Earlier this year, price increases were concentrated in goods. Used cars and couches were in demand as the pandemic changed people’s lifestyles, but factories around the world struggled to keep up with the surge in buying, in part because shutdowns tied to the virus upended production. Shipping routes and ports also became clogged as demand followed an atypical pattern, with too many U.S.-bound goods trying to leave Asia in particular.
Those disruptions were expected to be temporary. Instead, they have lasted for months, as demand for goods remains strong and because the virus continues to upend production. As pandemic quirks persist, inflationary pressures are also broadening. That includes rental prices, which have surged after an initial slackening during the pandemic, helping to push up overall price gains.

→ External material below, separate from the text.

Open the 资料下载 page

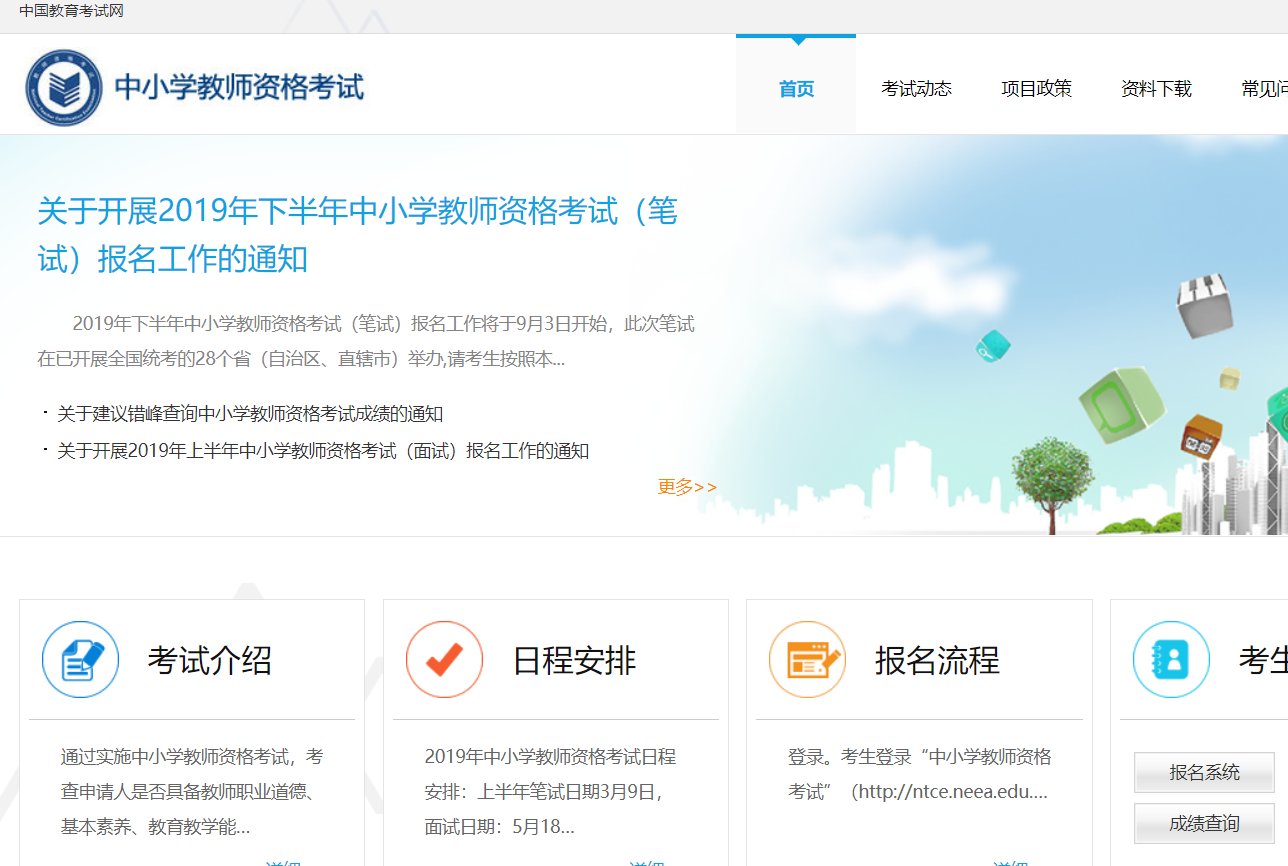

It’s a worrying development for the Fed as it considers its next policy steps.
“Generally, the higher prices we’re seeing are related to the supply-and-demand imbalances that can be traced directly back to the pandemic and the reopening of the economy, but it’s also the case that price increases have spread much more broadly in the recent few months,” Jerome H. Powell, the Fed chair, said during congressional testimony. “I think the risk of higher inflation has increased.”
Larry Summers, who served as Treasury Secretary under former President Bill Clinton and director of the National Economic Council under former President Barack Obama, warned during a CNN interview last month that it was unlikely that inflation rates would return to normal any time in the near future.
“I think the odds are that we’re going to have inflation of a kind we haven’t seen in 30 years, until either the Fed takes some significant move with respect to monetary policy, or until there’s some kind of accident that disrupts the economic growth we’re enjoying,” Summers responded. “I think it’s possible but quite unlikely that inflation will recede back to its normal 2 percent level without some significant change in the path we’re now — we’re now on. I think the Fed has made a significant mistake in the approach that it’s taking by doubling down on the massive fiscal stimulus we had at the beginning of the year with really easy monetary policy.”
This report has been updated to include additional information.